▸ **What this task involves**:
If a line below holds the word "blue", count it; then say how many such lines there are and nothing else.

Exercise material section start

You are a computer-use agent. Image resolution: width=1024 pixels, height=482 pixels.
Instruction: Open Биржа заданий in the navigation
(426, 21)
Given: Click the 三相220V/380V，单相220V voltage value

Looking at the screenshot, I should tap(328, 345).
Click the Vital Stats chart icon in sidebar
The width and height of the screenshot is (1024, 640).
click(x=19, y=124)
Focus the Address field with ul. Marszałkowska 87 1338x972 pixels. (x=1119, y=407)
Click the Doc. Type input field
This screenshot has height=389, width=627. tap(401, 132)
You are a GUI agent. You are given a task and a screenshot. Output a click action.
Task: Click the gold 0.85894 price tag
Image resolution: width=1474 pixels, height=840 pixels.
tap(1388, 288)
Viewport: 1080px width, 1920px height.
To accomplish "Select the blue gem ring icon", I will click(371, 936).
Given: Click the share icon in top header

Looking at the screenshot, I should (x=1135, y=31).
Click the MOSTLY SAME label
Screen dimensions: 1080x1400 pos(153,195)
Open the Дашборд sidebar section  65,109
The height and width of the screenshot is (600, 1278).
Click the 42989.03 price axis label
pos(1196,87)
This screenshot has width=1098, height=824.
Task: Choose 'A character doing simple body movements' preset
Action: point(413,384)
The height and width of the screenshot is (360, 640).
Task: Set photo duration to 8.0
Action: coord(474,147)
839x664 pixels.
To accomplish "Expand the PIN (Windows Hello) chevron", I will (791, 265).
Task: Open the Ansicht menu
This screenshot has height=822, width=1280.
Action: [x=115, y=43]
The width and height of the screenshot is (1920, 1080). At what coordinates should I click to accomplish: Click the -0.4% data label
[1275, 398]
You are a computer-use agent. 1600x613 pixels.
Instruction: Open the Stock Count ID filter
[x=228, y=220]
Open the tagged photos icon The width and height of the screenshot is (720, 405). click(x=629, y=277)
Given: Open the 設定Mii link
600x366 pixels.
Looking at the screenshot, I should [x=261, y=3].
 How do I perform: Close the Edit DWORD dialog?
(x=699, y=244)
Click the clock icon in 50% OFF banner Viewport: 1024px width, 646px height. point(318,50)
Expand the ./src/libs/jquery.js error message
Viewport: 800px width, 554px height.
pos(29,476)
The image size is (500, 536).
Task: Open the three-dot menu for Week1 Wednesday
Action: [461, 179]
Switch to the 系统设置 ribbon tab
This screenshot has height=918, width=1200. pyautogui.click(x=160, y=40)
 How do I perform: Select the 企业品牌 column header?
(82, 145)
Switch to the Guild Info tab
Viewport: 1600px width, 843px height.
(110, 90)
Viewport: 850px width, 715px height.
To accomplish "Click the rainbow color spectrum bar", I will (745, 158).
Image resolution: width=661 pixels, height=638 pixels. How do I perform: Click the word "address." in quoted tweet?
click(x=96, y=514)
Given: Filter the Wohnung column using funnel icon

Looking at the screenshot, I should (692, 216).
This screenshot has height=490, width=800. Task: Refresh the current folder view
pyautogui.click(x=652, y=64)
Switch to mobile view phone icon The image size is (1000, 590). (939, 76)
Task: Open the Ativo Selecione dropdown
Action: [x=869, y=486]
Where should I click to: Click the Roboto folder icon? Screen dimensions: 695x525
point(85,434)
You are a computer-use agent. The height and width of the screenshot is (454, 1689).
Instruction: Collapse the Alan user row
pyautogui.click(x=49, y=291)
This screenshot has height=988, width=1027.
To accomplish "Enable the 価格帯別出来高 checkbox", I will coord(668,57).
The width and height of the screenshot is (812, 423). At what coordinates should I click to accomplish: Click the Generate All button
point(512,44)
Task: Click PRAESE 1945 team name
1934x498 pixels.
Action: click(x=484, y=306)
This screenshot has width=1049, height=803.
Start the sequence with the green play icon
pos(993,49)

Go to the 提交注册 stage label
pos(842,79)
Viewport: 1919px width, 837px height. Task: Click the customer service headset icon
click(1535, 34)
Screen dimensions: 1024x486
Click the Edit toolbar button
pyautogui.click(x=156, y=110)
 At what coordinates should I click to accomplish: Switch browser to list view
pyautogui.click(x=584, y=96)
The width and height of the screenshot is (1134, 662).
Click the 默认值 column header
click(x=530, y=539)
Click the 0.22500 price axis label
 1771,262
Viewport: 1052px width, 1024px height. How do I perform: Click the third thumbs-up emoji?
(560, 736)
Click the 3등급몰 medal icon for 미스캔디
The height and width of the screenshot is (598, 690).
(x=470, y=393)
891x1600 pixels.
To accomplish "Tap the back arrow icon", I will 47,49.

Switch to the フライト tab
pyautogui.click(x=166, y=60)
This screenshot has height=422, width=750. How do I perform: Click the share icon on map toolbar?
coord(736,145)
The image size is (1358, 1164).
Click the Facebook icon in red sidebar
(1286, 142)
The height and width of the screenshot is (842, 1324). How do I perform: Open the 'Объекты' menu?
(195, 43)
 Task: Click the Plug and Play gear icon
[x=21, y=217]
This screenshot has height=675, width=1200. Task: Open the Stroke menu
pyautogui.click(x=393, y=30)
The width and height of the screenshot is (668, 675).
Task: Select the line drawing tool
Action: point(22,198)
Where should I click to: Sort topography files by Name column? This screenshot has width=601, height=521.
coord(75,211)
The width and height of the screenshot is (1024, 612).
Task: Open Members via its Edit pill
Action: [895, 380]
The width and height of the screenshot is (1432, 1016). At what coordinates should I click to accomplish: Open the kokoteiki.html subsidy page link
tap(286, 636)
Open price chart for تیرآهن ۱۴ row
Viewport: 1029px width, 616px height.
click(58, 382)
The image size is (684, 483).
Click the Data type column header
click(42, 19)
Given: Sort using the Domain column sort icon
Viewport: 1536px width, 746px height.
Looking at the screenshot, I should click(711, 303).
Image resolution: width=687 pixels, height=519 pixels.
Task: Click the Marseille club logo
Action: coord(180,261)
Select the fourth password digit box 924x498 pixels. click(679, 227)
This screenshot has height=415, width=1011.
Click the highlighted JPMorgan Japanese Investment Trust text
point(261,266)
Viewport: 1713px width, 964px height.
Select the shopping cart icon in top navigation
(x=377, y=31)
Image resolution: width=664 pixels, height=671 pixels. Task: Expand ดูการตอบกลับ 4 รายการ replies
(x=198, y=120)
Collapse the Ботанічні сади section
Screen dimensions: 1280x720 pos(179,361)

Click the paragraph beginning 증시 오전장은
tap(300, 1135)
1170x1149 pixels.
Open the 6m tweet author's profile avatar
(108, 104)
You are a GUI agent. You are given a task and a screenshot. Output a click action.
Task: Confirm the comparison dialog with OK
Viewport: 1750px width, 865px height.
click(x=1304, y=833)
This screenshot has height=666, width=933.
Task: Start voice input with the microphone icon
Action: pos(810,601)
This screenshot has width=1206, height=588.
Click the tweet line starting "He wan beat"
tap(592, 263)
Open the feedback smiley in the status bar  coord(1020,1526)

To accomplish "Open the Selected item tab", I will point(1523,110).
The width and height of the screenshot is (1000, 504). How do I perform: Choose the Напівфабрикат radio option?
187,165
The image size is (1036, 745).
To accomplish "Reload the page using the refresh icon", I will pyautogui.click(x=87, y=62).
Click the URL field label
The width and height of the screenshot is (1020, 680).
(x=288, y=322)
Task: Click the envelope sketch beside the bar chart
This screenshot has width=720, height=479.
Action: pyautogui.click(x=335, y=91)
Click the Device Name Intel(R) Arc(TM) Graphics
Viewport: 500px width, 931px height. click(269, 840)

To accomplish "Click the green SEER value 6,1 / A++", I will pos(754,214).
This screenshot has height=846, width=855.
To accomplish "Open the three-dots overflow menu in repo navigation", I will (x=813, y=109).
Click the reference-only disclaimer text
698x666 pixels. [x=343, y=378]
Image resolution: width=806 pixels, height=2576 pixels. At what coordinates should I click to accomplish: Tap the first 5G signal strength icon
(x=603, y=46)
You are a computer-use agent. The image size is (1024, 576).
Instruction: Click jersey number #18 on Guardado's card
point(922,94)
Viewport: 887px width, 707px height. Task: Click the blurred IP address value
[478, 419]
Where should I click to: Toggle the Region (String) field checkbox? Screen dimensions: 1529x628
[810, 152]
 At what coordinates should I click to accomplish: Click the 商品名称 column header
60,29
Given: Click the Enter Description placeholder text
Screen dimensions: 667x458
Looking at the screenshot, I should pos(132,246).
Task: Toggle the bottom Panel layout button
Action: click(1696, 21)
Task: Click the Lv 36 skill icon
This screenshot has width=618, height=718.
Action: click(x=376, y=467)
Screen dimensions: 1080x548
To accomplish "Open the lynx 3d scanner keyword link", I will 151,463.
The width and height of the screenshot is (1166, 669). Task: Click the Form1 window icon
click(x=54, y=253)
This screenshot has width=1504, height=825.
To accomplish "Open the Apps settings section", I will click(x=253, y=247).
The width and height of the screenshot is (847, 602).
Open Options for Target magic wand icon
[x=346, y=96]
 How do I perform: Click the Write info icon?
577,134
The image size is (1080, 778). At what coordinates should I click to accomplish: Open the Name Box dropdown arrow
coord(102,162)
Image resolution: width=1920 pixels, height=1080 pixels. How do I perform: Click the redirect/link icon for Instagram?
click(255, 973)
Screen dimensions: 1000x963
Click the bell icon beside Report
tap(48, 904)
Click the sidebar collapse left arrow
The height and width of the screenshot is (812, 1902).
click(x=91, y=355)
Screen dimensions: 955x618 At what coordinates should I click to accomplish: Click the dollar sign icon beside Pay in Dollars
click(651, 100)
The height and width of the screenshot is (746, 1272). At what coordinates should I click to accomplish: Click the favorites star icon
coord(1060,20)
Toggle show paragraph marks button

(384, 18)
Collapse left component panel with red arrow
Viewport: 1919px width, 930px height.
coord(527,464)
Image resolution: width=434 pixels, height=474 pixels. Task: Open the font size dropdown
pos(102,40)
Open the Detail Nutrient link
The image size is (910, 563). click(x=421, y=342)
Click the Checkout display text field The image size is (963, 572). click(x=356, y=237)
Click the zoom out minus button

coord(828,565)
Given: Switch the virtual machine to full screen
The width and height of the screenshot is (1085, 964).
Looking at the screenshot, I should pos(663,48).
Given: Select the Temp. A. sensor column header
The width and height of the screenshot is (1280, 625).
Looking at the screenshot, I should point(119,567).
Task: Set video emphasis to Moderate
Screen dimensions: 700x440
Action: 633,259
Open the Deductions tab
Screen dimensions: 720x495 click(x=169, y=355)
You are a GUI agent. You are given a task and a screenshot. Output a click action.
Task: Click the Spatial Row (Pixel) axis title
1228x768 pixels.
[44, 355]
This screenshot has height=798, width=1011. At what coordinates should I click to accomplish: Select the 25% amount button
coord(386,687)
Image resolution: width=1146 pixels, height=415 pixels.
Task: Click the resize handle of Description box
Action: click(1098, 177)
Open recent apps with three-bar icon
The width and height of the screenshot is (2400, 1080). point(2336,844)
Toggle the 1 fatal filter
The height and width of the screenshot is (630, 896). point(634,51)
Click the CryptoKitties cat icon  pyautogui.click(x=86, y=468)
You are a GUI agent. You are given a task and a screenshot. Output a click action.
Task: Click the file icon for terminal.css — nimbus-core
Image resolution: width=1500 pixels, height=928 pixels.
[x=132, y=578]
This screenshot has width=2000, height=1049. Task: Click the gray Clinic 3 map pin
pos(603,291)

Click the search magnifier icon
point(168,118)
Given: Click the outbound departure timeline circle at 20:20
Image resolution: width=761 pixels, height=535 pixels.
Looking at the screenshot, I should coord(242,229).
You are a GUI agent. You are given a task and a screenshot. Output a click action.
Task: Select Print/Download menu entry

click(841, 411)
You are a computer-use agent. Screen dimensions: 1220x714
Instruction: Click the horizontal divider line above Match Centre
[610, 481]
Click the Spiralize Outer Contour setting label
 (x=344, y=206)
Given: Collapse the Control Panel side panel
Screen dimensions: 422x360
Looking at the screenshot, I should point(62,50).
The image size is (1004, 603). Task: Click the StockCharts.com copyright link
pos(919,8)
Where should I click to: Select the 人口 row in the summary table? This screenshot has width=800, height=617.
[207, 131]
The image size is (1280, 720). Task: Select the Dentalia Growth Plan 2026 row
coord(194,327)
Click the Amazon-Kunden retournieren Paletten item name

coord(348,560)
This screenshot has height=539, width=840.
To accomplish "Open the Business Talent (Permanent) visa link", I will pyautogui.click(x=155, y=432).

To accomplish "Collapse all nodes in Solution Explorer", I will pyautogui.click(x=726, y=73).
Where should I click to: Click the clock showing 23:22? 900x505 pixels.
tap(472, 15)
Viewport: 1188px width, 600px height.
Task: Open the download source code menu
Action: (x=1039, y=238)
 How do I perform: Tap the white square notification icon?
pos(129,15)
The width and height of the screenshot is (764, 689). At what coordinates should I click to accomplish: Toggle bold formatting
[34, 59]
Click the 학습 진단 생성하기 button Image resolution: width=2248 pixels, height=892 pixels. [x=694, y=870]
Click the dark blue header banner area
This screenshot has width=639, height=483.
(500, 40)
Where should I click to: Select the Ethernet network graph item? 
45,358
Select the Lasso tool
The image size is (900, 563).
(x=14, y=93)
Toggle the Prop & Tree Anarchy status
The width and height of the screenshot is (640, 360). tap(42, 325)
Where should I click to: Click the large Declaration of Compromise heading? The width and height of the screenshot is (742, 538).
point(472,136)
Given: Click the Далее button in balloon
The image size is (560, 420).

Exercise material section end

▸ **Problem solution**:
2